为进一步加强医保基金监管,坚决守住医保基金安全底线,国家医保局、最高人民法院、最高人民检察院、公安部、财政部、国家卫生健康委日前联合印发《2024年医保基金违法违规问题专项整治工作方案》,将在全国范围开展医保基金违法违规问题专项整治工作。
此次专项整治将重点聚焦以下三方面:一是聚焦虚假诊疗、虚假购药、倒卖医保药品等欺诈骗保违法犯罪行为,开展严厉打击。二是聚焦医保基金使用金额大、存在异常变化的重点药品耗材,动态监测基金使用情况,重点查处欺诈骗保行为。三是聚焦骨科、血透、心内、检查、检验、康复理疗等重点领域,全面开展自查自纠。

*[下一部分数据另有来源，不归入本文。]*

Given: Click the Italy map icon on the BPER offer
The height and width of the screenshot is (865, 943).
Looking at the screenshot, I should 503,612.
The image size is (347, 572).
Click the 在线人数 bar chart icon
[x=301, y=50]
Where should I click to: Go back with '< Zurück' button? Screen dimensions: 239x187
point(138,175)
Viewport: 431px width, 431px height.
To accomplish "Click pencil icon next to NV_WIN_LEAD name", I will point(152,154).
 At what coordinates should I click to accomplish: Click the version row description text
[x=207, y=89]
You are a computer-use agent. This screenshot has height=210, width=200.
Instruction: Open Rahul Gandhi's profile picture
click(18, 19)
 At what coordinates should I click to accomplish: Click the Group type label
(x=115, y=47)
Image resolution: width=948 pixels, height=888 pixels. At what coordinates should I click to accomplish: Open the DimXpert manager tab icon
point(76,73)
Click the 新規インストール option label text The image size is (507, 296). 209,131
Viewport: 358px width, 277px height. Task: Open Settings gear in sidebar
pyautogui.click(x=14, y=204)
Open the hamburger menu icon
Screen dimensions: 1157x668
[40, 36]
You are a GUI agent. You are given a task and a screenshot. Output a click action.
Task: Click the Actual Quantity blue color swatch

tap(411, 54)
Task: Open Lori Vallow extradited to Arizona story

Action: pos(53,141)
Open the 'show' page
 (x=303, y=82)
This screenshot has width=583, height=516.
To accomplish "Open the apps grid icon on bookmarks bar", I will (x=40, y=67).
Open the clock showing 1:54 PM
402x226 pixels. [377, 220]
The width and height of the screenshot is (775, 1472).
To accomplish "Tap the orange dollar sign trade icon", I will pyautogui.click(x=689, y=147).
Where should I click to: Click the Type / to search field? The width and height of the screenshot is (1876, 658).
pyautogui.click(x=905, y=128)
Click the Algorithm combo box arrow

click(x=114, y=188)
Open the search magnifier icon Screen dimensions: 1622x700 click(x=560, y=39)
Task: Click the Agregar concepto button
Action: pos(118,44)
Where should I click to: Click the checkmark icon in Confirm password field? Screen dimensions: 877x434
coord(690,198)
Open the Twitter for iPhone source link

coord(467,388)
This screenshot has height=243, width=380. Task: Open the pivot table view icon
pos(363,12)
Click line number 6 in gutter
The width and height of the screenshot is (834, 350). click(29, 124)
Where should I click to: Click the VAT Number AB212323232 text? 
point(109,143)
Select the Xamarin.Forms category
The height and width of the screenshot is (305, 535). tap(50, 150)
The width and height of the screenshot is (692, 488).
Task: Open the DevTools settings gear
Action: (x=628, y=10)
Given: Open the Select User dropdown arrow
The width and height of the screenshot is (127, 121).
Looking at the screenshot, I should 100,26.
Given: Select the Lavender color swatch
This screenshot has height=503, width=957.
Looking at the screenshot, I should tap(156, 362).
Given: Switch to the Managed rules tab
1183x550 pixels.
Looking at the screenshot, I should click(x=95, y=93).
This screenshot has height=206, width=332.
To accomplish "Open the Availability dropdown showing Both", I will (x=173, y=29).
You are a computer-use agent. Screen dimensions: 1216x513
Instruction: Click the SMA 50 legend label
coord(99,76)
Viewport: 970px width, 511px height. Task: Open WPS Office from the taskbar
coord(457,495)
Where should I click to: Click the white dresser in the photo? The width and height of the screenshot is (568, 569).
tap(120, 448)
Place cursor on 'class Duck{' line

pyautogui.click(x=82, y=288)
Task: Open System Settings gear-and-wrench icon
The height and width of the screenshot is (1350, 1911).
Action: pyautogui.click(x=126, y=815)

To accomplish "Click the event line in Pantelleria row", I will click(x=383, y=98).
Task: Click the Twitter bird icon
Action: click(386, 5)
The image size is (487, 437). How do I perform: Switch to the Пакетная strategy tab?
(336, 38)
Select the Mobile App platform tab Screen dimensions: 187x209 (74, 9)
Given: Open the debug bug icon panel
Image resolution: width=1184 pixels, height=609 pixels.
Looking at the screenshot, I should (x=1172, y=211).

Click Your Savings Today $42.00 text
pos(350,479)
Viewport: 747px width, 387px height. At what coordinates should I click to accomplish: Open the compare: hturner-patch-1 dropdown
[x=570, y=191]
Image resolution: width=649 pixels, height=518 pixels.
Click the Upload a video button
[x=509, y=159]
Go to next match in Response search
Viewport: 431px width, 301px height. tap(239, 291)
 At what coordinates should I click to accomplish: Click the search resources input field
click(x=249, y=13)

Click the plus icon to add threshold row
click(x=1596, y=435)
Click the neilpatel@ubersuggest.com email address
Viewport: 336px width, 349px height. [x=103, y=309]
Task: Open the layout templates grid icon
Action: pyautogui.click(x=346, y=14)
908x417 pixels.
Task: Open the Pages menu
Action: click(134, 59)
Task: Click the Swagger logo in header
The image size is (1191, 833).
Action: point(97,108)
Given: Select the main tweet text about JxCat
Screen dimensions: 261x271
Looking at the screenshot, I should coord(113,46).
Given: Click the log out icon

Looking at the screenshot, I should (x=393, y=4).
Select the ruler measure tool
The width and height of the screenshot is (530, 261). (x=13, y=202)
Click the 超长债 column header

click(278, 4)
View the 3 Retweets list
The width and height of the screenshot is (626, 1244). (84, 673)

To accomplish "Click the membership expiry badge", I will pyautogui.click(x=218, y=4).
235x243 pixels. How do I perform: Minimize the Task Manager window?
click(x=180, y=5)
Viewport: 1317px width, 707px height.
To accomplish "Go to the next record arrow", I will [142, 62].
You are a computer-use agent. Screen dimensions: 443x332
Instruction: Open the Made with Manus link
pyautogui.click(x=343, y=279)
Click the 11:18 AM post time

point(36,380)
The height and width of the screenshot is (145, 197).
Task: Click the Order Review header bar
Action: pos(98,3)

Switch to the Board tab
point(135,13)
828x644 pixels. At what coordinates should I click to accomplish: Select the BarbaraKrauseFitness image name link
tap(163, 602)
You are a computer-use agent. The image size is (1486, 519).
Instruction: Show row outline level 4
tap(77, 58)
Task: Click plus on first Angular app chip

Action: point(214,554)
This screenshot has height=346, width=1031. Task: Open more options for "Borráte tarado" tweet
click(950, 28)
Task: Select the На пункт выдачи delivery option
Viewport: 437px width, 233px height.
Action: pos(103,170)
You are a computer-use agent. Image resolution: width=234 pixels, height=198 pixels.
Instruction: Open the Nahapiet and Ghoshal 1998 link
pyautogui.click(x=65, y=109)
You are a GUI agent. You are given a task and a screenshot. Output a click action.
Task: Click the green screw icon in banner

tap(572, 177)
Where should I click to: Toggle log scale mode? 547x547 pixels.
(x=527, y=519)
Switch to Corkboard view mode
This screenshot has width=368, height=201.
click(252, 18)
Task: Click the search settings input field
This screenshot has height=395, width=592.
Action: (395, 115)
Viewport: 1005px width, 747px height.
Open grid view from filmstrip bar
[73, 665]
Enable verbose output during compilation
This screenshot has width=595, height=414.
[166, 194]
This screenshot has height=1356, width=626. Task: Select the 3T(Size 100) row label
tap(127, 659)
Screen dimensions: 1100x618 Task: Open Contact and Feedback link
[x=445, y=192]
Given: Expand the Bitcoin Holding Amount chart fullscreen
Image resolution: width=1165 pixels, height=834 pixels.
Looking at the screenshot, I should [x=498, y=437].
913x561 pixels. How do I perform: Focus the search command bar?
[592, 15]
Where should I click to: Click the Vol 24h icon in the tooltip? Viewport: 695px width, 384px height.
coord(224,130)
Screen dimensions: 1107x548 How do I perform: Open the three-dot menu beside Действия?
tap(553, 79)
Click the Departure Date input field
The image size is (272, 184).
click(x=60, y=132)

此外,骗取生育津贴、隐瞒工伤骗取医保基金、冒用已故人员参保身份骗保等也将是打击重点。
此次专项整治对恶劣欺诈骗保犯罪行为依法从严重处,重点打击在犯罪中起组织、指使、教唆等主要作用的幕后组织者、职业骗保人等。对一般违法违规问题,以规范为主要目的,综合运用协议处理与行政处理,持续推进问题整改。国家医保局还将制定有关领域问题清单,督促引导定点医药机构对照开展自查自纠。
国家医保局介绍,2023年,通过持续推进全覆盖监督检查,已处理违法违规人员32690人,协同公安部门共侦破各类诈骗医保基金犯罪案件2179起,抓获犯罪嫌疑人6220名,追缴涉案医保基金11.4亿元。
据悉,六部门已联合召开2024年医保基金违法违规问题专项整治工作会议,对相关工作进行部署。预计2024年5月督促定点医药机构对标问题清单开展排查;2024年11月聚焦工作重点,开展联合整治,确保专项整治工作取得实效。